El grifo seguía abierto, y empezó a vaciar el resto de la botella en el fregadero. El agua formaba círculos en torno al desagüe, manchado de rojo. Jenna dormía en el piso de arriba. Rebecca estaba planeando enviarla fuera si el detective no lograba librarla pronto de las atenciones del desconocido. De momento, el hombre no se había acercado a Jenna, pero Rebecca temía que eso no tardara en ocurrir, y que el hombre usara a la hija para acceder a la madre. Diría en el colegio que Jenna estaba enferma, y ya haría frente a las repercusiones cuando llegara el momento. Por otra parte, quizá bastaba con que les dijera la verdad: que un hombre la acechaba, que Jenna podía estar en peligro si se quedaba en Portland. Sin duda lo comprenderían.
¿Por qué ahora?, se preguntó. Era la misma duda que le había planteado el detective. ¿Por qué, después de tantos años, acudía alguien a preguntar por su padre? ¿Qué sabía ese hombre de las circunstancias de su desaparición? Había intentado preguntárselo, pero él se había limitado a tocarse la nariz con el dedo índice en un gesto de suficiencia antes de contestar: «No es su desaparición lo que me interesa, señora. Es la de otro. Aunque él lo sabrá. Él lo sabrá».

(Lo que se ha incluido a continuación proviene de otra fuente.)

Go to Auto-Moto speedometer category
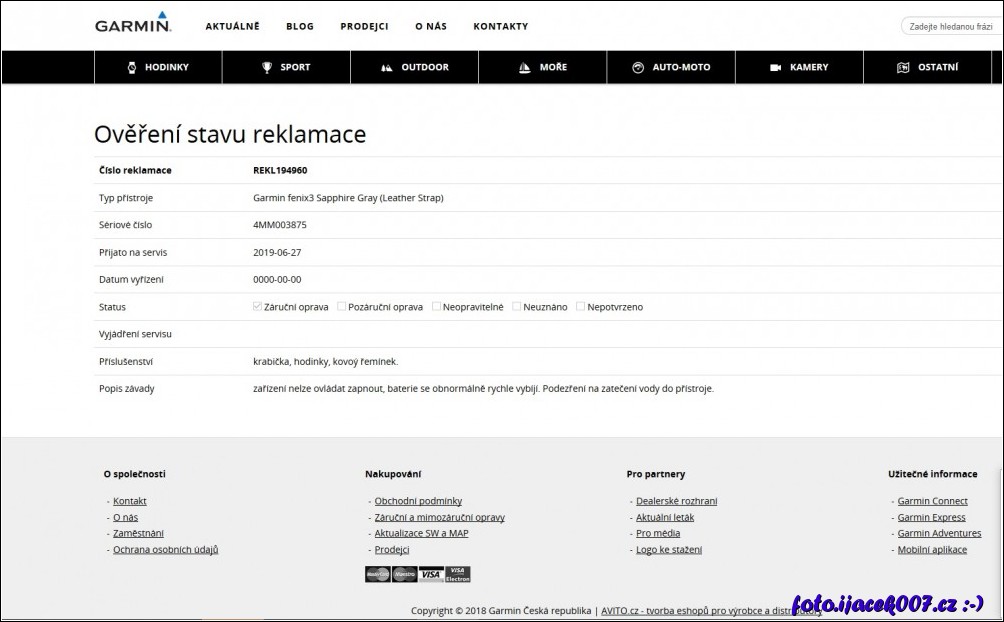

El desconocido había hablado de su padre como si tuviese la certeza de que seguía con vida. Más aún, parecía creer que también ella tenía la certeza. Quería respuestas que ella no pudo darle.
Levantó la cabeza y se vio reflejada en la ventana. Al verse, se sobresaltó y dio un ligero respingo, y la cara ante ella pasó de ser una única imagen a duplicarse por efecto de una tara en el cristal. Pero cuando recobró la calma, la segunda imagen seguía allí. Se parecía a ella y, sin embargo, no era igual que ella, como si de algún modo hubiera mudado la piel tal como haría una serpiente, y la membrana desechada se hubiera depositado sobre las facciones de otra persona. A continuación, la figura exterior se acercó, y Rebecca ya no tuvo la impresión de estar ante un doble: era el desconocido con su cazadora de cuero y el pelo engominado. Oyó su voz, distorsionada por el grosor del cristal, pero no entendió lo que dijo.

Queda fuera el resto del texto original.